EXERCISE DETAILS
Extend the passage on Nigeria's LNG projects and the PIB, starting right after its last sentence.

DOCUMENT PASSAGE

-- Opening Marker --

PIB uncertainties are also delaying the expansion of the NLNG complex at Bonny — an investment which established a successful new industry for the country, paying the government taxes totalling $1.3bn last year together with substantial dividends on the state interest. NLNG — made up of NNPC with 49%, Shell with 25.6%, Total with 15% and Eni with 10.4% — has a six-train facility and wants to build a seventh train, but will not take a final investment decision until the PIB is passed and the tax treatment of feed gas is made clear.
The NLNG complex has a production capacity of 22m tonnes a year (t/y) of LNG together with 5m t/y of liquefied petroleum gas and condensate, and uses 36bn cm/y of feed gas — almost as much as the entire consumption of the Netherlands, as NLNG points out. Train 7 will lift LNG output to 30m t/y.
NLNG, coming on stream in 1999 with two trains, has performed well but has not been immune to Nigeria’s problems. Production declined in 2013 as a result of damage to pipelines supplying gas to the facility, together with a dispute over levies with the government’s shipping authority, Nigerian Maritime Administration and Safety Agency, which prevented ships leaving Bonny for over two weeks.
There are still hopes for the construction of a second LNG complex, at Brass, under a plan dating back to the early years of the century. After several structural changes, the Brass LNG venture received another setback last year when ConocoPhillips, a participant, withdrew from the country — but remaining partners NNPC (49%), Total (17%) and Eni (17%) have said they will share the spare 17%. They plan to construct a two-train facility with a capacity of 10m t/y.
Brass LNG said it was close to a final investment decision when ConocoPhillips pulled out. The venture is now having re-design work carried out to change the liquefaction process from ConocoPhillips’ Optimised Cascade technology to Air Products’ APCI process.
For the average Nigerian, the main change the PIB will bring is likely to be negative: if fuels marketing is deregulated, prices will rise. Nigeria’s gasoline price is among the world’s lowest at N87 ($0.43) per litre since January, when it was cut from N97 in the run-up to the election.

-- Closing Marker --

STORED DATA
-- Opening Marker --

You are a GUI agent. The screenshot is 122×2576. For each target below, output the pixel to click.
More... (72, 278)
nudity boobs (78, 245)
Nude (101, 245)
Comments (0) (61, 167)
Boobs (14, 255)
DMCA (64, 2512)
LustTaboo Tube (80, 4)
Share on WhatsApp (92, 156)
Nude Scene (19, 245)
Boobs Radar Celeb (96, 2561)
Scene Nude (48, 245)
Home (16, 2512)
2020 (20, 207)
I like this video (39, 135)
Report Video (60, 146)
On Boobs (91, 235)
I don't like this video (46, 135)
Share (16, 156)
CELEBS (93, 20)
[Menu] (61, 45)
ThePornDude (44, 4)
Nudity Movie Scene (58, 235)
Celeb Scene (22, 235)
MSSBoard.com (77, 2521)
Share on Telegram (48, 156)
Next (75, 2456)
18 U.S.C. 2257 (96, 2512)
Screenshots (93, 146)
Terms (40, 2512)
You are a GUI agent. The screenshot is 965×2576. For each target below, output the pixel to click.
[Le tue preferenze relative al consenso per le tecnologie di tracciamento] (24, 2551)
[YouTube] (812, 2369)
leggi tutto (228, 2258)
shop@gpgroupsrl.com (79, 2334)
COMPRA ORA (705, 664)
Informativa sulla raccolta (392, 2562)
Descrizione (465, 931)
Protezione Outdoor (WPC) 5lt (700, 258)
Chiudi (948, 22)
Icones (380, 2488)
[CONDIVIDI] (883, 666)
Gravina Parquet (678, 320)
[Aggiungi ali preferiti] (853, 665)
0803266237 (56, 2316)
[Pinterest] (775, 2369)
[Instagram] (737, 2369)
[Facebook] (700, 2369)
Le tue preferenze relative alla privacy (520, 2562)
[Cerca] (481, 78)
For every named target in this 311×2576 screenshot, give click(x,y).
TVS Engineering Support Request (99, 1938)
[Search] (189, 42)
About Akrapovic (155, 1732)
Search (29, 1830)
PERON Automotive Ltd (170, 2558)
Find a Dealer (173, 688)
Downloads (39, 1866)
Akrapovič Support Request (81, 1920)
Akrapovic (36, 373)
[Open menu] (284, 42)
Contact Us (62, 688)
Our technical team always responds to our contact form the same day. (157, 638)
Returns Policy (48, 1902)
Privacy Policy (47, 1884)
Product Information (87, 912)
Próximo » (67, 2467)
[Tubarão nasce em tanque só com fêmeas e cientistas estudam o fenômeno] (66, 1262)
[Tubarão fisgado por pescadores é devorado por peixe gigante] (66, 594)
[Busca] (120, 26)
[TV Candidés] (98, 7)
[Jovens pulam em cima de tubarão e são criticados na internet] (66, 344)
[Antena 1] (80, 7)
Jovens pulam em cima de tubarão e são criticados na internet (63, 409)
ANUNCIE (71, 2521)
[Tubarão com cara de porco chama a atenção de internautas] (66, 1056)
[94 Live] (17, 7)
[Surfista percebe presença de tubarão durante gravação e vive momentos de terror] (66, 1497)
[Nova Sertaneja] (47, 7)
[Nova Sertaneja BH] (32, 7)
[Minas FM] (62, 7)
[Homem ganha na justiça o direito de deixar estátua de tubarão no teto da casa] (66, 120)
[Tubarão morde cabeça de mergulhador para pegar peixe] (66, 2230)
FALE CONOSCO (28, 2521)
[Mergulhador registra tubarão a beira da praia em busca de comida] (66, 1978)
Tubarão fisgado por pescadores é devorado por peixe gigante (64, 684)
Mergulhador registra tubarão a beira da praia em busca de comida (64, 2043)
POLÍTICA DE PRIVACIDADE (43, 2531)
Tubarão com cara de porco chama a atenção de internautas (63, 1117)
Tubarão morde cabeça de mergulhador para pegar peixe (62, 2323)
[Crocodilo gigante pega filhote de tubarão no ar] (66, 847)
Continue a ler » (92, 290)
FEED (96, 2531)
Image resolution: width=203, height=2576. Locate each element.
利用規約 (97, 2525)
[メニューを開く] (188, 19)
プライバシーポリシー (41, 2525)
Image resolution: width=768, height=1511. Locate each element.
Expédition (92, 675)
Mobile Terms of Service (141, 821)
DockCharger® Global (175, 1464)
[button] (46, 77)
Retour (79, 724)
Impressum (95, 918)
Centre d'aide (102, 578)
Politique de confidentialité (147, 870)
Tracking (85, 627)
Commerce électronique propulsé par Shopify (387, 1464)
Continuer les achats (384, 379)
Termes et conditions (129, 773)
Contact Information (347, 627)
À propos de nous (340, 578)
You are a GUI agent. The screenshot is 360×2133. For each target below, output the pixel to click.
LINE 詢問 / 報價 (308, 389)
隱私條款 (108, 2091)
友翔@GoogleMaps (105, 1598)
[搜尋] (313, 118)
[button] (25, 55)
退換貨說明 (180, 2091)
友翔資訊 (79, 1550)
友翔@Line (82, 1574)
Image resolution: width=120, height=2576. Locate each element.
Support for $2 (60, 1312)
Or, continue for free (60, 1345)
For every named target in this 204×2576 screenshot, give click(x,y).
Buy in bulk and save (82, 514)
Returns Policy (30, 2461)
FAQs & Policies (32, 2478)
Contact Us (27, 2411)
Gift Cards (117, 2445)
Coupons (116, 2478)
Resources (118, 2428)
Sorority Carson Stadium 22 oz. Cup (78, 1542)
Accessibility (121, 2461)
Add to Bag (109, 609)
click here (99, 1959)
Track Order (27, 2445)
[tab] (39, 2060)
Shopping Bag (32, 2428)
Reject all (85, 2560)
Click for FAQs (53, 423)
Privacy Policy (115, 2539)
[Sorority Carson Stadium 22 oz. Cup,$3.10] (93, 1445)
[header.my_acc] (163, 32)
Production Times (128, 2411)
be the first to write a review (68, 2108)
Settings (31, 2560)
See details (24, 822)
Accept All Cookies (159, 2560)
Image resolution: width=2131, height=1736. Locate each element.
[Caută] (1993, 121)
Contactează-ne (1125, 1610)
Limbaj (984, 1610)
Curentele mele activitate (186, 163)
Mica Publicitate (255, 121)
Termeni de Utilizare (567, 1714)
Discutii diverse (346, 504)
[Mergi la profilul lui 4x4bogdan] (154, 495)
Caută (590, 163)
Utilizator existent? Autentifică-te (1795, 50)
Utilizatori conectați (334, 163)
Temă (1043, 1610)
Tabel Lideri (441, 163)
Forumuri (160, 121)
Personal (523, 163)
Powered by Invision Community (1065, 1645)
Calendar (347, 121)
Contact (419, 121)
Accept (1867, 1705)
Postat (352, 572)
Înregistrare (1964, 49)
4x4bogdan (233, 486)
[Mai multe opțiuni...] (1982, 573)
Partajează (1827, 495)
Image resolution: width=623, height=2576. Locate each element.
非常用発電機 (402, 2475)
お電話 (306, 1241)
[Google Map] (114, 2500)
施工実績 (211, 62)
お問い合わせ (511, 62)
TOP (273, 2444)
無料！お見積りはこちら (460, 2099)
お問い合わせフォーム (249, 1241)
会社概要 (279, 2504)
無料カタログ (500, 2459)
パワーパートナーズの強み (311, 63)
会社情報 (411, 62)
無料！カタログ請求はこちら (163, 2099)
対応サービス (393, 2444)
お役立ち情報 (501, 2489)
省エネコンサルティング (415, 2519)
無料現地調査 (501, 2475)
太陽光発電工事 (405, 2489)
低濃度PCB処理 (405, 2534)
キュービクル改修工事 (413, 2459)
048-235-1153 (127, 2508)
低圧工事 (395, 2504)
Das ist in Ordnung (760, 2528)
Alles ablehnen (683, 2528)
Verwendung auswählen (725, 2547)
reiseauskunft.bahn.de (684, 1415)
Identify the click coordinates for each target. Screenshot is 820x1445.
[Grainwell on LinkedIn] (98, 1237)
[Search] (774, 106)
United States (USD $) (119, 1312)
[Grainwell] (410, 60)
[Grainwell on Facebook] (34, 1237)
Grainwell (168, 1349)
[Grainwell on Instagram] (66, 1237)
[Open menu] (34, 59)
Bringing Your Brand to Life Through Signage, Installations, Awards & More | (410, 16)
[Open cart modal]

-- Closing Marker --

SOLVED PROBLEM
Since most of Nigeria’s gasoline has to be imported, maintaining a low price is immensely costly for the government. The 2014 budget allocated N971bn ($4.84bn) for the subsidy, although with lower prices the allocation was cut to N459bn ($2.29bn) for 2015. However, attempts to raise the price in the past have led to riots, and have had to be reversed — for most Nigerians, low-cost fuel is the only benefit they see from living in an oil-rich country.
The subsidy also supports large-scale illegal exports of gasoline to neighbouring countries. Consequently, Nigeria’s gasoline imports are vast — they probably exceed 300,000 b/d, although gasoline consumption, partly covered by refinery production, is estimated at 180,000 b/d.
Higher fuel prices will be necessary if Nigeria is to achieve its ambition of constructing private-sector refineries. Various projects in the past have failed, but there are high hopes for a plan launched by Aliko Dangote — said to be the country’s wealthiest businessman — and backed by $3bn of his cash, together with debt. He plans to build a refinery at Lekki, just east of Lagos, and in March raised the envisaged capacity of the facility from 400,000 b/d to 650,000 b/d. The $11bn project, with a 2018 start-up target, will include a large petrochemicals and fertilisers complex.
Meanwhile, the country’s 445,000 b/d of refining capacity operates at woefully low utilisation rates. There are two facilities at Port Harcourt, one at Warri and one at Kaduna, all owned by NNPC and all affected by inadequate maintenance, fires and pipeline damage. Combined output rarely averages more than 25% of capacity.